Treatment of malignant otitis externa includes surgery to remove necrotic tissue and pus and appropriate antibiotics. Treatment with two antibiotics to which the organism is susceptible is optimal. Pseudomonas aeruginosa is usually inherently resistant to multiple antibiotics. Most are susceptible to the antipseudomonal penicillins, such as piperacillin and ticarcillin and to the newer fluoroquinolones as well as the aminoglycosides. Imipenem is often reserved for treatment of infections caused by drug-resistant strains.


COMPREHENSION QUESTIONS

[18.1] A severely burned firefighter develops a rapidly disseminating bacterial infection while hospitalized. “Green pus” is noted in the burned tissue and cultures of both the tissue and blood yield small oxidase-positive gram-negative rods. Which of the following statements most accurately conveys information about this organism?
A. Endotoxin is the only virulence factor known to be produced by these bacteria.
B. Humans are the only known reservoir hosts for these bacteria.
C. The bacteria are difficult to culture because they have numerous growth requirements.
D. These are among the most antibiotic resistant of all clinically relevant bacteria.
E. These highly motile bacteria can “swarm” over the surface of culture media.

[18.2] The fluoroquinolone resistance seen with increasing frequency in P. aeruginosa infections is best explained by which of the following mechanisms?
A. Changes in the structure or composition of the cell envelope that make it more difficult for the antibiotic to gain entrance
B. Enzymatic cleavage of the antibiotic molecule
C. Inactivation of the antibiotic by enzymatic acetylation
D. Overproduction of the cellular target that the antibiotic attacks
E. Removal of the antibiotic from the cell interior by a membrane pump

[18.3] An aerobic, oxidase positive organism is isolated from the sputum of a 12-year-old cystic fibrosis patient with pneumonia and lung abscesses. On culture the organisms have a “fruity” odor and form greenish colonies. The etiologic agent of the respiratory tract infection is most likely to be which of the following?
A. Chlamydia pneumoniae
B. Klebsiella pneumoniae
C. Pseudomonas aeruginosa
D. Serratia marcescens
E. Streptococcus pneumoniae


Answers

[18.1] D. Pseudomonas aeruginosa is an obligate aerobe that grows on many types of culture media, sometimes producing a sweet or grapelike odor. It often produces a nonfluorescent bluish pigment (pyocyanin) which diffuses into agar or pus fluids. Many strains also produce a fluorescent pigment (pyoverdin), which gives a greenish color. One of the most significant problems with Pseudomonas infections is the high level of natural resistance to many antimicrobials that this widespread environmental opportunist exhibits.

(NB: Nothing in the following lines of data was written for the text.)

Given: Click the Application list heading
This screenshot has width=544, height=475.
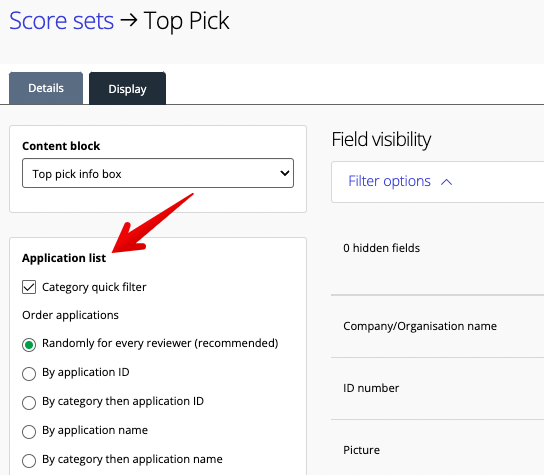Looking at the screenshot, I should pos(64,258).
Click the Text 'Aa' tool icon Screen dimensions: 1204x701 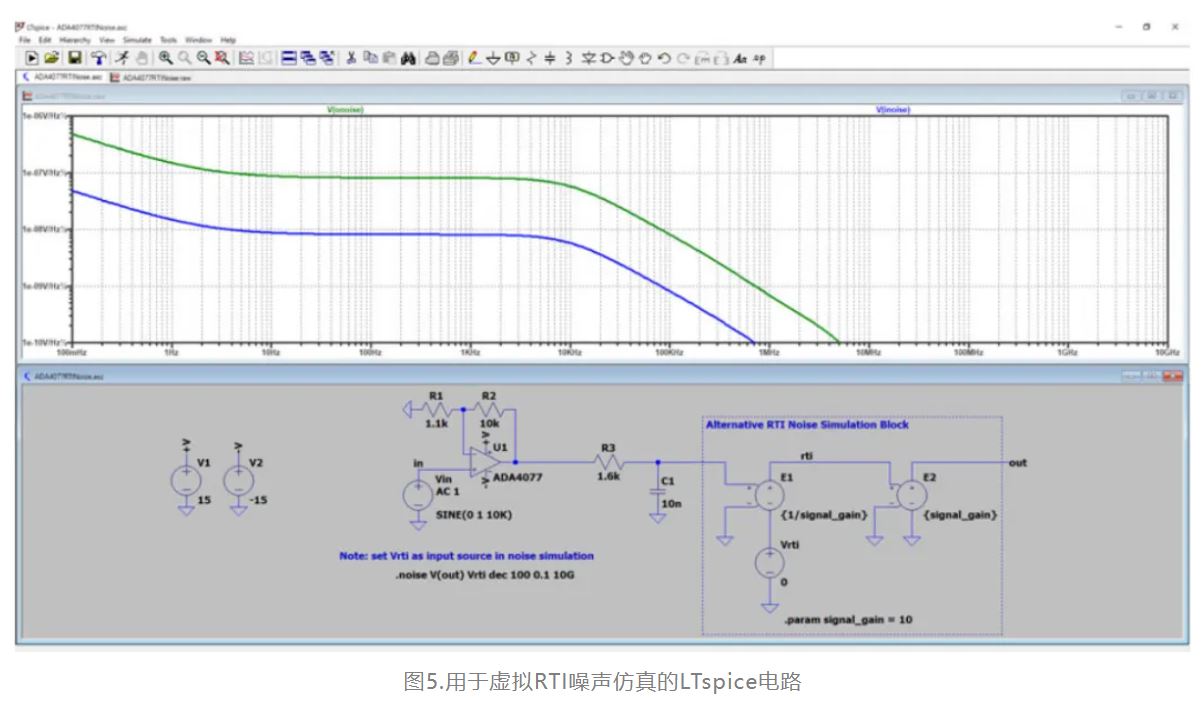click(x=741, y=58)
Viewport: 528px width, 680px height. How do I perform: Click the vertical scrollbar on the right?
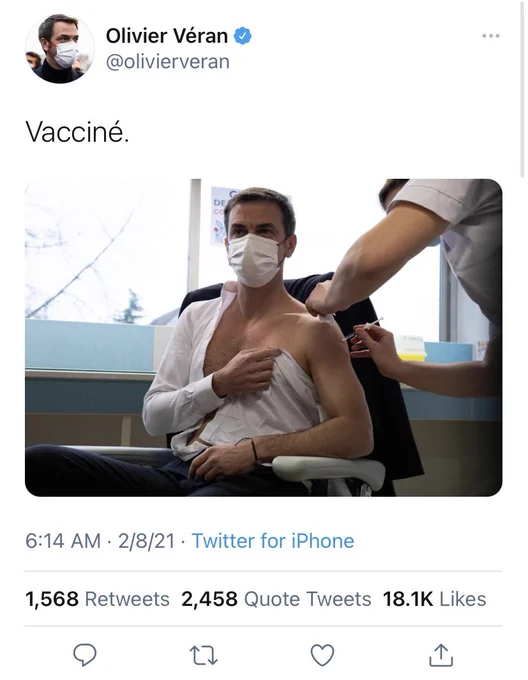coord(522,89)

[18.2] E. Clinically significant infections with P. aeruginosa should not be treated with single-drug therapy, because the bacteria can develop resistance when single drugs are employed. The newer quinolones, including ciprofloxacin, are active against Pseudomonas. Quinolones inhibit bacterial DNA synthesis by blocking DNA gyrase. The fluorinated forms of ciprofloxacin and norfloxacin have low toxicity and greater antibacterial activity than the earlier forms. Plasmids code for enzymes that determine the active transport of various antimicrobials across the cell membrane.

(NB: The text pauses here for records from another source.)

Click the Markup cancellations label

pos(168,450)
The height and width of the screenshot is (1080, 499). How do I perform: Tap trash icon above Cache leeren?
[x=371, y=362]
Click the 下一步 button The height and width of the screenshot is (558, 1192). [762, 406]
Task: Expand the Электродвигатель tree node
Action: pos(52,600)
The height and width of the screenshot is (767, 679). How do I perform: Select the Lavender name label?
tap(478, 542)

[18.3] C. All of the options are potential etiologic agents for pneumonias in humans. The laboratory descriptions of the organism best fits P. aeruginosa (also see the answer for Question 18.1).


MICROBIOLOGY PEARLS
Pseudomonas aeruginosa is most commonly treated with a â-lactam such as piperacillin or cefepime plus an aminoglycoside such as tobramycin.
Pseudomonas aeruginosa is an opportunistic pathogen that is most often found in hospital environments as a source of nosocomial infection.
Pseudomonas aeruginosa is a nonfermentative gram-negative bacilli that is oxidase positive.


REFERENCES

Murray PR, Rosenthal KS, Pfaller MA. Pseudomonas and related organisms. In: Murray PR, Rosenthal KS, Pfaller MA. Medical Microbiology, 5th ed. St. Louis, MO: Mosby, 2005:587–615. 

Sparling PF, Handsfield HH. Pseudomonas aeruginosa. In: Mandell GL, Bennett JE, Dolin R, eds. Principles and Practice of Infectious Diseases, 5th ed. Philadelphia, PA: Churchill Livingstone, 2000:2310–27.